The ECM will receive information from its sensors under all operating conditions, especially during:
Cold starting.
Hot starting.
Idle.
Wide open throttle.
Acceleration.
Adaptive strategy.
Backup strategy for sensor failures.
The ECM receives information from various sensors to determine the current operating state of the engine. The
ECM then refers this information to stored values in its memory and makes any necessary changes to optimise
air/fuel mixture and fuel injection timing. The ECM controls the air/fuel mixture and fuel injection timing via the
Electronic Unit Injectors (EUI), by the length of time the EUI’s are to inject fuel into the cylinder. This is a rolling
process and is called adaptive strategy. By using this adaptive strategy the ECM is able to control the engine to
give optimum driveability under all operating conditions.
During cold start conditions the ECM uses ECT information to allow more fuel to be injected into the cylinders.
This, combined with the glow plug timing strategy supplied by the ECM, facilitates good cold starting.
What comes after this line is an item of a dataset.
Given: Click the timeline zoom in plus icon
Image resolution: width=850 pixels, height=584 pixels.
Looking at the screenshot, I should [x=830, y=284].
During hot start conditions, the ECM uses ECT and FT information to implement the optimum fuelling strategy to
facilitate good hot starting.
During idle and wide open throttle conditions, the ECM uses mapped information within its memory to respond to
input information from the TP sensor to implement the optimum fuelling strategy to facilitate idle and wide open
throttle.
To achieve an adaptive strategy for acceleration, the ECM uses input information from the CKP sensor, the TP
sensor, the ECT sensor, the MAP/IAT sensor, and the FT sensor. This is compared to mapped information within
its memory to implement the optimum fuelling strategy to facilitate acceleration.
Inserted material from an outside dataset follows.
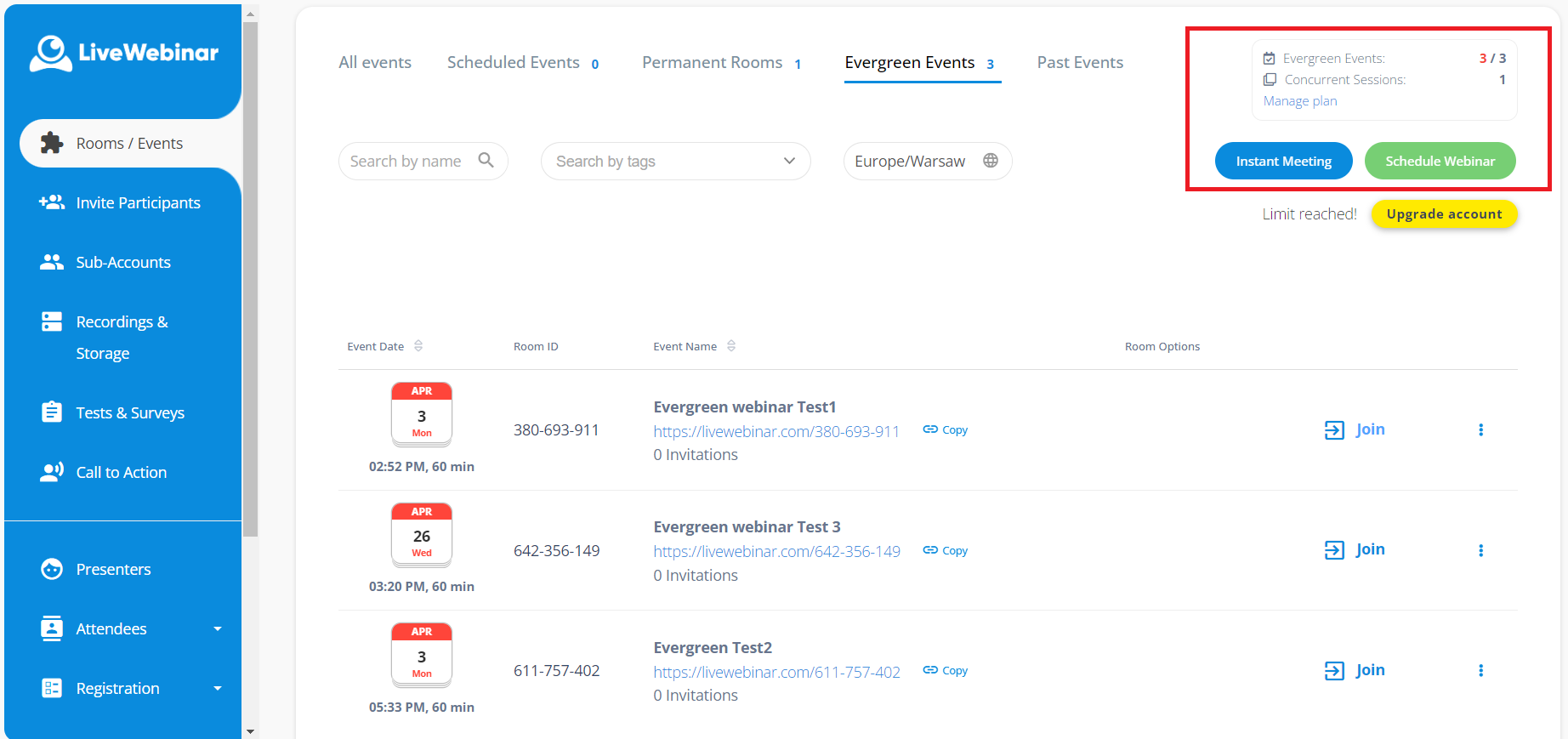Click the globe icon beside Europe/Warsaw
The width and height of the screenshot is (1568, 739).
pyautogui.click(x=991, y=161)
Fuel Delivery / Injection Control
The fuel delivery/injection control delivers a precise amount of finely atomised fuel to mix with the air in the
combustion chamber to create a controlled explosion. To precisely control fuel delivery and control fuel injection,
the following input conditions must be met:
CKP information.
Injection timing map information.
FT information.
ECT information.
The ECM monitors the conditions required for optimum combustion of fuel in the cylinder from the various sensors
around the engine and then compares it against stored information. From this calculation, the ECM can adjust the
quantity and timing of the fuel being delivered into the cylinder. The ECM uses CKP information as follows:
To calculate engine speed.
To determine engine crankshaft position.
Engine speed and crankshaft position allows the ECM to determine fuel injection timing.
The ECM also uses ECT and FT information to allow optimum fuel delivery and injection control for all engine
coolant and fuel temperatures.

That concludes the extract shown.